Overview

Rsearch flagOur lab studies the ecological and evolutionary processes that drive plant distribution patterns. We are particularly interested in understanding how and why plants specialize on a subset of the habitats that are available in their environment. We are also increasingly compelled to predict the fate of rare plant taxa that depend on unique habitat conditions as they face extreme and rapid environmental change.

Our research integrates community ecology, population biology, evolution, and phylogenetics to determine how species interactions, functional traits, gene flow, natural selection, phylogenetic history, and environmental variation interact to shape patterns of habitat specialization and responses to global change in a variety of plant taxa. We use a diverse suite of empirical tools that includes field and greenhouse experiments, molecular methods, trait-based techniques, and comparative methods.

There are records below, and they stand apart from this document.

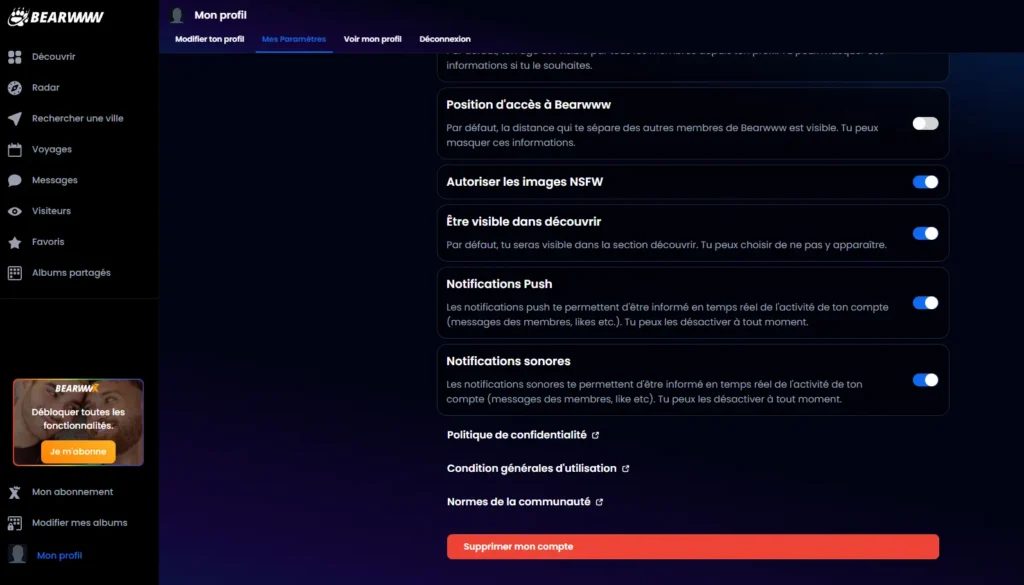The height and width of the screenshot is (585, 1024).
Task: Open the Découvrir grid icon
Action: [15, 57]
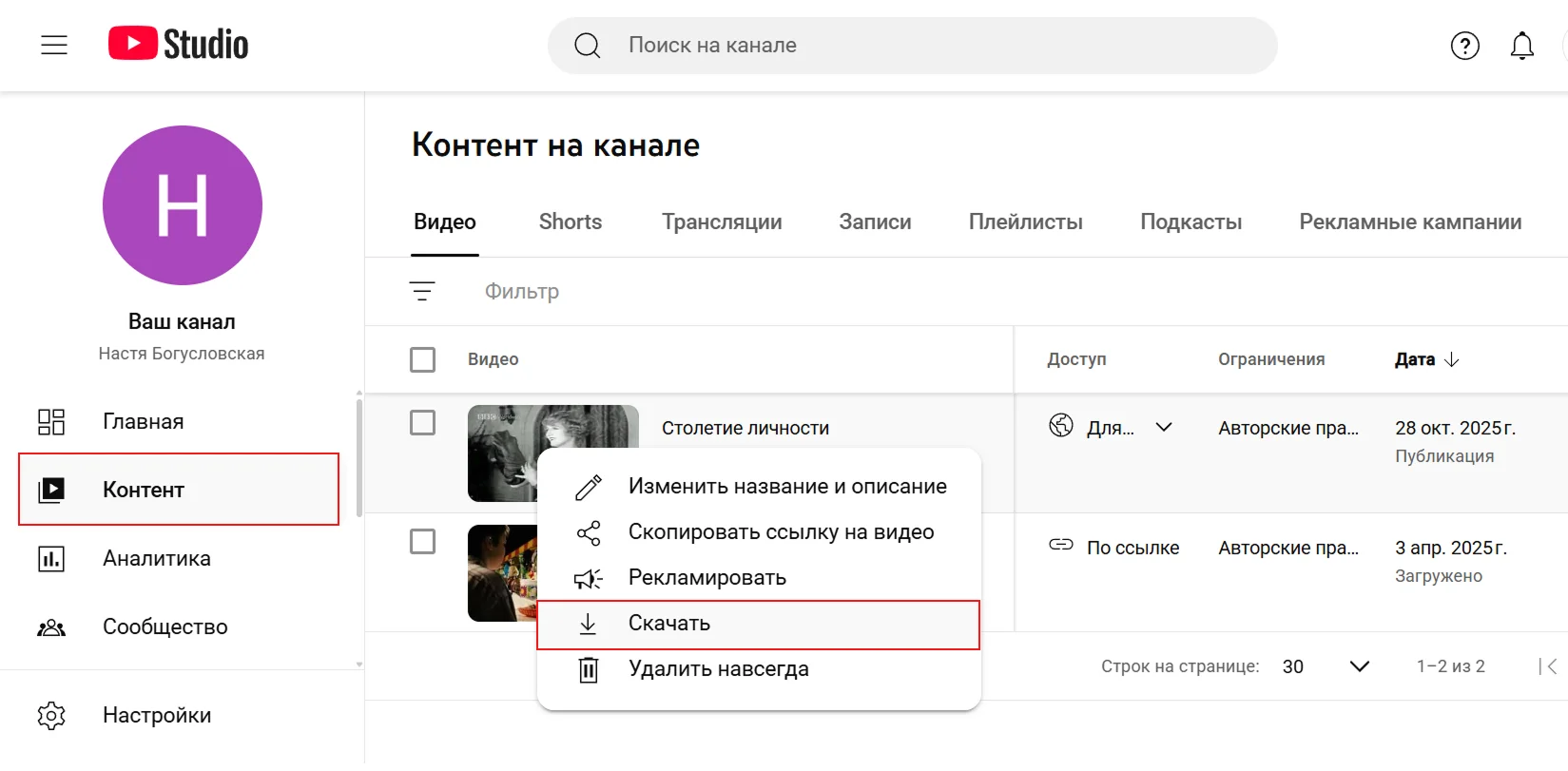This screenshot has height=771, width=1568.
Task: Open the help question mark icon
Action: pyautogui.click(x=1464, y=46)
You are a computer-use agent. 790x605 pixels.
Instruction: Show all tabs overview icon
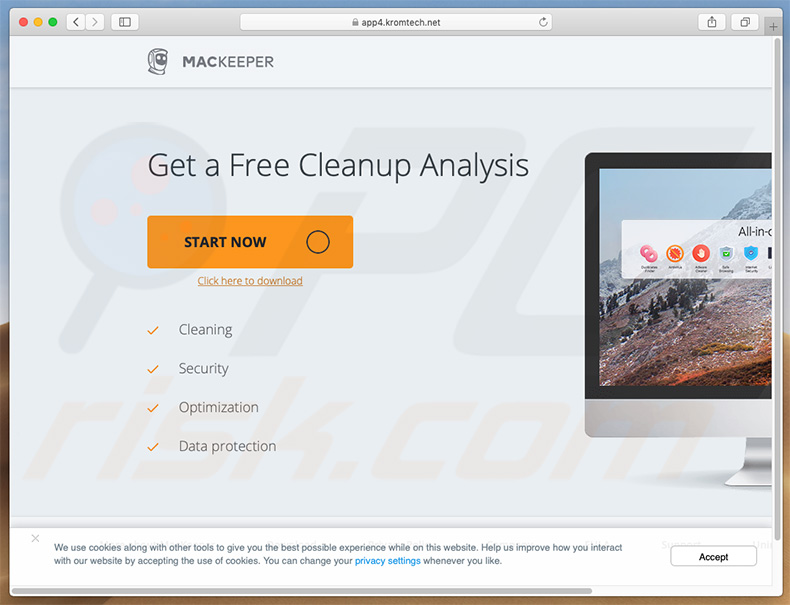pyautogui.click(x=745, y=22)
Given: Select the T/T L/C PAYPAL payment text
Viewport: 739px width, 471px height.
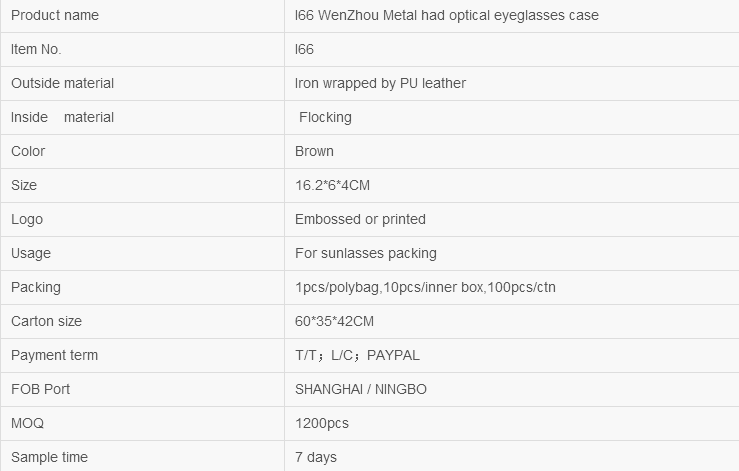Looking at the screenshot, I should tap(357, 355).
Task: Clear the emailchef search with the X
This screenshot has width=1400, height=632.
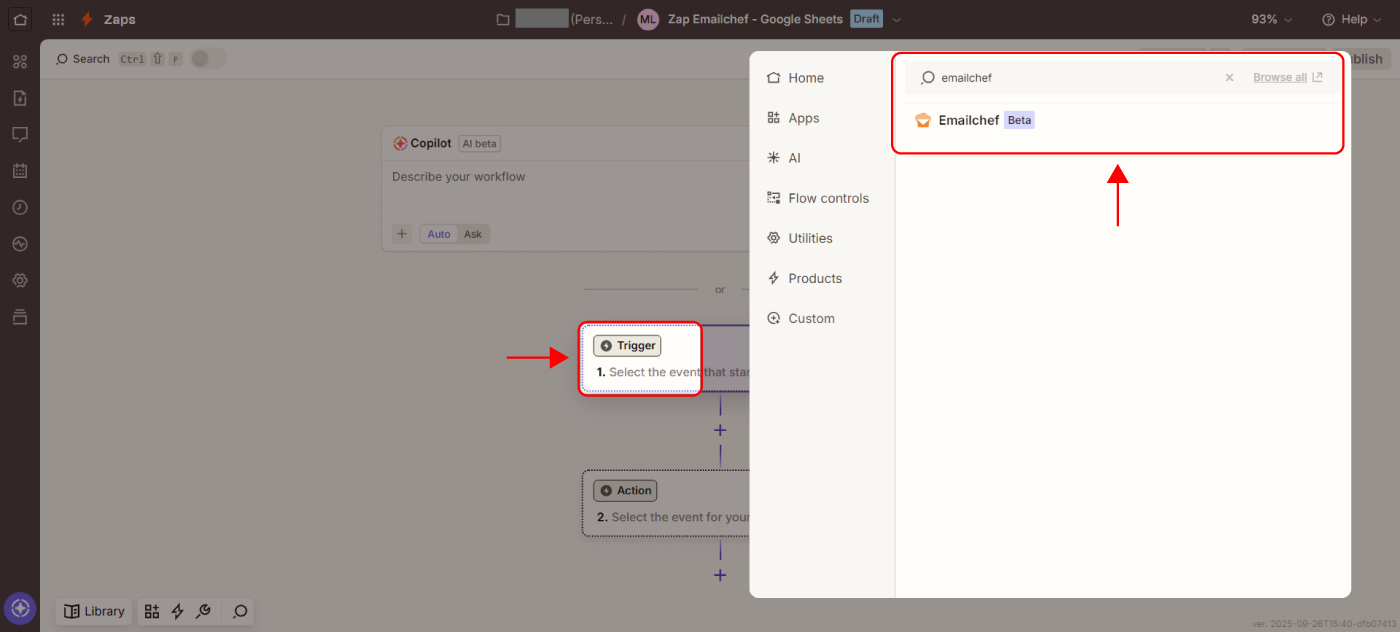Action: [1229, 77]
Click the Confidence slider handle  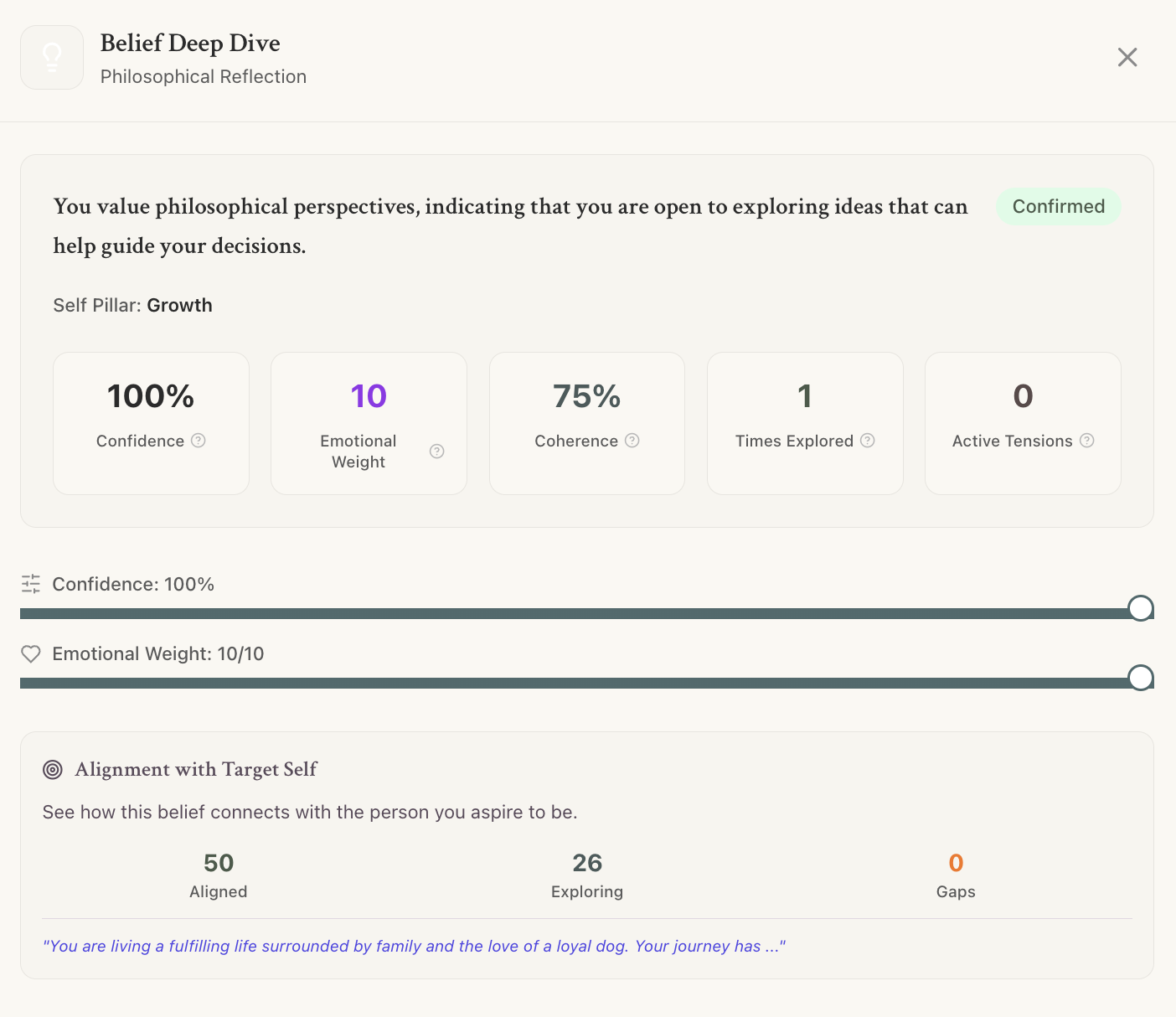coord(1140,608)
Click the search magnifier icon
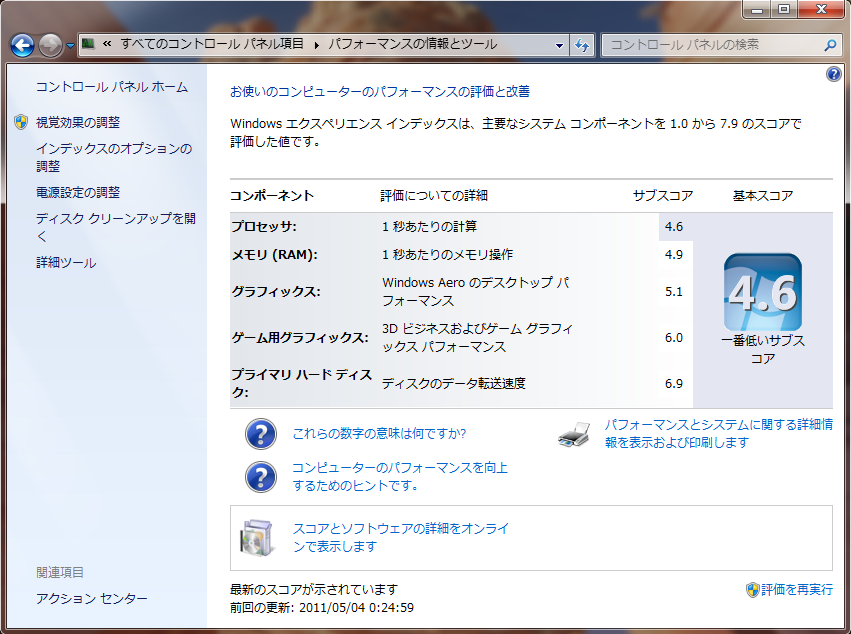Screen dimensions: 851x634 (829, 45)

We study a variety of plant species that occupy interesting and unusual habitats, including vernal pools of the California Floristic Province, rock houses in the Appalachian Mountains, sandy beaches of the Great Lakes, and – most recently – slopes and mountain tops of the Southern Rockies. We currently have three main lines of research underway in the lab:

  • Plant adaptation in hydrologically variable environments. All plants require water to survive, but species exhibit substantial variation in their responses to drought and flooding stress. Plant hydrological tolerance curves (HTC’s) can evolve through time to affect the range of habitats that a species can occupy. We are conducting greenhouse experiments that manipulate the amount and predictability of water available to a plant during its life cycle to evaluate the evolution of HTC’s.
  • Dispersal evolution and habitat specialization. Dispersal determines patterns of colonization and gene flow and is thus a key driver of species distribution patterns. Conversely, the functional traits that shape seed dispersal will evolve in response to the environmental context. We use observational, experimental, and modeling approaches to investigate evolutionary feedbacks between dispersal traits and habitat specialization.
  • Plant conservation genetics in changing landscapes: Plants are facing rapid and severe environmental change due to habitat loss, climate change, and other consequences of human activity. Our lab uses field experiments and molecular tools to understand how evolutionary history and capacity for future evolutionary change will influence the persistence of species in a human-dominated world.